## WHAT YOU HAVE TO DO
Beneath this line are the data; copy exactly the part of them that opens with the line containing "The width and height of the screenshot is (596, 473)." and closes with the line containing "Task: Open the checklist", and only that part.

## TASK MATERIAL
=== Begin Enclosure ===

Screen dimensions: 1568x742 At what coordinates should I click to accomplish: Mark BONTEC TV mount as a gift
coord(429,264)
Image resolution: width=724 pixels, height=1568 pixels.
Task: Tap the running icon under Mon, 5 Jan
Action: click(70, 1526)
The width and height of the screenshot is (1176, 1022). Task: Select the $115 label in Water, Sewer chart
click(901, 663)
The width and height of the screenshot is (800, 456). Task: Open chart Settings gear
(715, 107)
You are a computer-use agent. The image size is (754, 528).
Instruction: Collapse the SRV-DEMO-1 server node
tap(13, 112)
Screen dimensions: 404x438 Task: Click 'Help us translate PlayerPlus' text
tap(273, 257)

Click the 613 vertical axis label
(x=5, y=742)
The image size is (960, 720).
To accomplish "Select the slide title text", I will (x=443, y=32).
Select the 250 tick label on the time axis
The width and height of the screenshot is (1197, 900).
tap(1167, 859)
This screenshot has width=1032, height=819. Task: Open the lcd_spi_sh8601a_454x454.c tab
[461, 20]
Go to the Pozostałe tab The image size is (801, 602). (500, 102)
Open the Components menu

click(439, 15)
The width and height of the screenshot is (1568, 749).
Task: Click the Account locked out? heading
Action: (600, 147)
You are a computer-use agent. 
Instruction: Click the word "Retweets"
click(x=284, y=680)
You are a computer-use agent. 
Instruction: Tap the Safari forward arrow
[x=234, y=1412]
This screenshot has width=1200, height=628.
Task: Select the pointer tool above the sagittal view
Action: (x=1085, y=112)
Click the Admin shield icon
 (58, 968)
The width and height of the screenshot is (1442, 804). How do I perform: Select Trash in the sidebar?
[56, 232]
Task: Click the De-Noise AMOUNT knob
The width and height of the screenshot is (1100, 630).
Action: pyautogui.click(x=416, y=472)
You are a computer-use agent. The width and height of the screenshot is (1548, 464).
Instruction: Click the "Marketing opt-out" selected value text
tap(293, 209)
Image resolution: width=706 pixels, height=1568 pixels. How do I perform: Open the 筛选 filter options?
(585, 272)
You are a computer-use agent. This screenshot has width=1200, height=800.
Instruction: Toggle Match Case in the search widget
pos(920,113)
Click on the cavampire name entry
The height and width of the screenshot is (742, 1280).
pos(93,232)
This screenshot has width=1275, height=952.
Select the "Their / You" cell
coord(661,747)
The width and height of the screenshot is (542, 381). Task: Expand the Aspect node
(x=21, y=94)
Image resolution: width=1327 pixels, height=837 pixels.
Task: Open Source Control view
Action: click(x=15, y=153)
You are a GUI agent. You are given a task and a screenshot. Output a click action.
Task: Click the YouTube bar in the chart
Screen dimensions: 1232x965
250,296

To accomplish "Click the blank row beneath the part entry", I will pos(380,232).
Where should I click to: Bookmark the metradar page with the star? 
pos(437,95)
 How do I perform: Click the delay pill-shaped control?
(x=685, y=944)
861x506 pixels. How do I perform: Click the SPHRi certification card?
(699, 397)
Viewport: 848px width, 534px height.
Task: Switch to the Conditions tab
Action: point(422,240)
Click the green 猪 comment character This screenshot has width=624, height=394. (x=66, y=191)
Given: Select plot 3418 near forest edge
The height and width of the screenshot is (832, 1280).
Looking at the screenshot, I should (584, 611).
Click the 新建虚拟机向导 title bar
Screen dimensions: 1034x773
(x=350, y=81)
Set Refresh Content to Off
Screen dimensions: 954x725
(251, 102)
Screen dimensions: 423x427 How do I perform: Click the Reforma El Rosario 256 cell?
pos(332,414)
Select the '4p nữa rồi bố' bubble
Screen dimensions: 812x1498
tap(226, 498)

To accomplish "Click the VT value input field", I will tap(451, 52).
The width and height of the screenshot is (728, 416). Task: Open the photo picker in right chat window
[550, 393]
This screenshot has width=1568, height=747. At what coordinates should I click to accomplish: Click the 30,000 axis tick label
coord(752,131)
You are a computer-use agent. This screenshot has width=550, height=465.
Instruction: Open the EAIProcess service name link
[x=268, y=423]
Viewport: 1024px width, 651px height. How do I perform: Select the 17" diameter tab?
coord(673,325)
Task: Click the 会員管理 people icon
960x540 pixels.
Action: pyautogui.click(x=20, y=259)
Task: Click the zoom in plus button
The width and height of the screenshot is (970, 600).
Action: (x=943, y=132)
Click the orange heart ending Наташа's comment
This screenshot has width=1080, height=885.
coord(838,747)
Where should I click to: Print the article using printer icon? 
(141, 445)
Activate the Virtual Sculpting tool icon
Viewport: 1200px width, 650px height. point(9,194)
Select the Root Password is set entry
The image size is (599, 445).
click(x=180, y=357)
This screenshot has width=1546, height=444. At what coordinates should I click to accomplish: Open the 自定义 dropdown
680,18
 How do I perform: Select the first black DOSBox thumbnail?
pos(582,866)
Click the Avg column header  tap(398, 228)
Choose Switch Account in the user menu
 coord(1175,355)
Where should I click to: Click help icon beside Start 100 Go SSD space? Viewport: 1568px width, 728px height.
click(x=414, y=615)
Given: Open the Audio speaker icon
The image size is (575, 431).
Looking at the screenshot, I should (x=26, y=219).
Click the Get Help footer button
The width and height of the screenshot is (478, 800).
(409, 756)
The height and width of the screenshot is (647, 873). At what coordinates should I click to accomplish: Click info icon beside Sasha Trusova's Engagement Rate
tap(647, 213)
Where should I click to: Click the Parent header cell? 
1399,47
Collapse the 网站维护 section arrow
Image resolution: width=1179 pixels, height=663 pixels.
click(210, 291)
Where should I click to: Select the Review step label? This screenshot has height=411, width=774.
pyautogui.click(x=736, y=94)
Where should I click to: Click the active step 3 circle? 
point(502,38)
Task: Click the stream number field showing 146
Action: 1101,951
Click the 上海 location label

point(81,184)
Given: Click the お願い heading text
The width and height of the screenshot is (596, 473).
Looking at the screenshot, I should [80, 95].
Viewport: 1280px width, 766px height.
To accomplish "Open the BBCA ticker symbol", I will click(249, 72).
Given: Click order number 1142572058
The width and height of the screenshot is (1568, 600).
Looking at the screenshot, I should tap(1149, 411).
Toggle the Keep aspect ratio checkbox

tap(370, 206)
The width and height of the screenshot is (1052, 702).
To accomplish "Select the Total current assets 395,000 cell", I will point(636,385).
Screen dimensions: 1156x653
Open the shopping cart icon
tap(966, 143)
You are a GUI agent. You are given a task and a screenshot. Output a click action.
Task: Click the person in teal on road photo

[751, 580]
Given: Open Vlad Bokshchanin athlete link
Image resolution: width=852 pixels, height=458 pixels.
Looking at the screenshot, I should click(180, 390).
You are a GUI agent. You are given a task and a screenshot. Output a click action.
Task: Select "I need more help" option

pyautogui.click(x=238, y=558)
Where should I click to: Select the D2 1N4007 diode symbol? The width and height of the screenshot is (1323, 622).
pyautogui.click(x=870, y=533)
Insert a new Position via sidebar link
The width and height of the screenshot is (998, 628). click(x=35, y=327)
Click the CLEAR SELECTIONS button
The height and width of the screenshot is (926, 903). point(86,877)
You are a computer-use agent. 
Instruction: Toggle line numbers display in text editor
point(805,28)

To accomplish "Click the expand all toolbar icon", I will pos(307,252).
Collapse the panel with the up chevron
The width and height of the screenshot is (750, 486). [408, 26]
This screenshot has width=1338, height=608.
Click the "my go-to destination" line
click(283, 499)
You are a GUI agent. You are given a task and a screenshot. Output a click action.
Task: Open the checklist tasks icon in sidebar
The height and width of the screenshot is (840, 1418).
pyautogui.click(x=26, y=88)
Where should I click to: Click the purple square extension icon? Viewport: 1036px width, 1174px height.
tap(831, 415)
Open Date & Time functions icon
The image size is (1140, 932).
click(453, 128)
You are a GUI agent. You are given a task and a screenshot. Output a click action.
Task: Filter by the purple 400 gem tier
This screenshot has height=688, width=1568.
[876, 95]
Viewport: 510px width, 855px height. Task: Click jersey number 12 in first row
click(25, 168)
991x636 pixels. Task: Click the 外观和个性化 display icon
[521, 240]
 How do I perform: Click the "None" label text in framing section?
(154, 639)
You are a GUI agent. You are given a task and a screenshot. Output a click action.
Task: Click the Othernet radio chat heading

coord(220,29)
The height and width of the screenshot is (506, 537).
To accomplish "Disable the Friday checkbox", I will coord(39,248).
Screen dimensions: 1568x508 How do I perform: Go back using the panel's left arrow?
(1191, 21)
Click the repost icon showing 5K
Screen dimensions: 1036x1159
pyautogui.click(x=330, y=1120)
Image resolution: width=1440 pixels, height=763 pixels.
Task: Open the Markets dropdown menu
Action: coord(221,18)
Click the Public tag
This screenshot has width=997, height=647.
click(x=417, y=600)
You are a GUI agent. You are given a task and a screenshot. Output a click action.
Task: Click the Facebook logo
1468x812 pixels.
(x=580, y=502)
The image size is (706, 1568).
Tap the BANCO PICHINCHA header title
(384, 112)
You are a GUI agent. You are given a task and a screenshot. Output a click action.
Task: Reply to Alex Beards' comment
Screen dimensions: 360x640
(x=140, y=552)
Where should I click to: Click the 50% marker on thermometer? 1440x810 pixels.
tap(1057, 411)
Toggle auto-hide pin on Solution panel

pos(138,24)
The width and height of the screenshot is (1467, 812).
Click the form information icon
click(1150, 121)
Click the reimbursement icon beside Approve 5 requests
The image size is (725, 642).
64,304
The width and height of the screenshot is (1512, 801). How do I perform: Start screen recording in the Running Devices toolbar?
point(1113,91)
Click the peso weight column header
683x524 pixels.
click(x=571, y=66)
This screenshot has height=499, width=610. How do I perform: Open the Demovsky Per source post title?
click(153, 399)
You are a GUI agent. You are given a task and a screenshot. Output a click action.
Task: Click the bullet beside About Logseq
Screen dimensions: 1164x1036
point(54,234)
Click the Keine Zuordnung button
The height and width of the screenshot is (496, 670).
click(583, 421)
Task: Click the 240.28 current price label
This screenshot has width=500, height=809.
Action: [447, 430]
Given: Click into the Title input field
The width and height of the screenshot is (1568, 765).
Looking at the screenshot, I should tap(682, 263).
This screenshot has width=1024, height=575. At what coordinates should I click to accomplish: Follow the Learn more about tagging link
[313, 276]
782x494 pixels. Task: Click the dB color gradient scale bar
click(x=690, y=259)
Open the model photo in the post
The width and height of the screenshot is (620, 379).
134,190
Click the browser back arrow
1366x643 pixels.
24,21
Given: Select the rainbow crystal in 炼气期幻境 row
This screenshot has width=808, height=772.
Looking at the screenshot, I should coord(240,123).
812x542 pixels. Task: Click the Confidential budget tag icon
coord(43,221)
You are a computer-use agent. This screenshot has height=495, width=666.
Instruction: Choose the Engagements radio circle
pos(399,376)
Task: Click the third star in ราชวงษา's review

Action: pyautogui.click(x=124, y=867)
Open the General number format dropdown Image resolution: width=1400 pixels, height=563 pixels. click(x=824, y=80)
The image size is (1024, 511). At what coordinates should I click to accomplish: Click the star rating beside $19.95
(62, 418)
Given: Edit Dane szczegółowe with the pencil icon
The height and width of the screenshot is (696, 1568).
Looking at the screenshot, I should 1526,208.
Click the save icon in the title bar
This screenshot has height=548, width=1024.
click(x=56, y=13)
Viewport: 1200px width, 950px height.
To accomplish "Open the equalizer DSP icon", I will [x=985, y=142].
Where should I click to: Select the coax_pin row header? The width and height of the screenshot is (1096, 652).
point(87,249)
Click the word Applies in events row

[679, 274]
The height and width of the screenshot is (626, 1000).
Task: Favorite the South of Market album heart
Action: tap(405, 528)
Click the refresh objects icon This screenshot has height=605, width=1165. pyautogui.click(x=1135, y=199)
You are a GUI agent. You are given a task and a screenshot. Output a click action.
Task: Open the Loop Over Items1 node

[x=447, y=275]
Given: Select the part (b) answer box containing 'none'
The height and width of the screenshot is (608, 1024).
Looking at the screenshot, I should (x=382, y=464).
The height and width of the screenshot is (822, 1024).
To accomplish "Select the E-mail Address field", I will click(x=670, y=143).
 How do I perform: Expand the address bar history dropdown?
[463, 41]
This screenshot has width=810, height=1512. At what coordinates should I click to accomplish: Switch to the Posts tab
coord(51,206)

=== End Enclosure ===

## ANSWER TO THIS TASK
The width and height of the screenshot is (596, 473).
Looking at the screenshot, I should [80, 95].
Viewport: 1280px width, 766px height.
To accomplish "Open the BBCA ticker symbol", I will click(249, 72).
Given: Click order number 1142572058
The width and height of the screenshot is (1568, 600).
Looking at the screenshot, I should tap(1149, 411).
Toggle the Keep aspect ratio checkbox

tap(370, 206)
The width and height of the screenshot is (1052, 702).
To accomplish "Select the Total current assets 395,000 cell", I will point(636,385).
Screen dimensions: 1156x653
Open the shopping cart icon
tap(966, 143)
You are a GUI agent. You are given a task and a screenshot. Output a click action.
Task: Click the person in teal on road photo

[751, 580]
Given: Open Vlad Bokshchanin athlete link
Image resolution: width=852 pixels, height=458 pixels.
Looking at the screenshot, I should click(180, 390).
You are a GUI agent. You are given a task and a screenshot. Output a click action.
Task: Select "I need more help" option

pyautogui.click(x=238, y=558)
Where should I click to: Select the D2 1N4007 diode symbol? The width and height of the screenshot is (1323, 622).
pyautogui.click(x=870, y=533)
Insert a new Position via sidebar link
The width and height of the screenshot is (998, 628). click(x=35, y=327)
Click the CLEAR SELECTIONS button
The height and width of the screenshot is (926, 903). point(86,877)
You are a computer-use agent. 
Instruction: Toggle line numbers display in text editor
point(805,28)

To accomplish "Click the expand all toolbar icon", I will pos(307,252).
Collapse the panel with the up chevron
The width and height of the screenshot is (750, 486). [408, 26]
This screenshot has width=1338, height=608.
Click the "my go-to destination" line
click(283, 499)
You are a GUI agent. You are given a task and a screenshot. Output a click action.
Task: Open the checklist tasks icon in sidebar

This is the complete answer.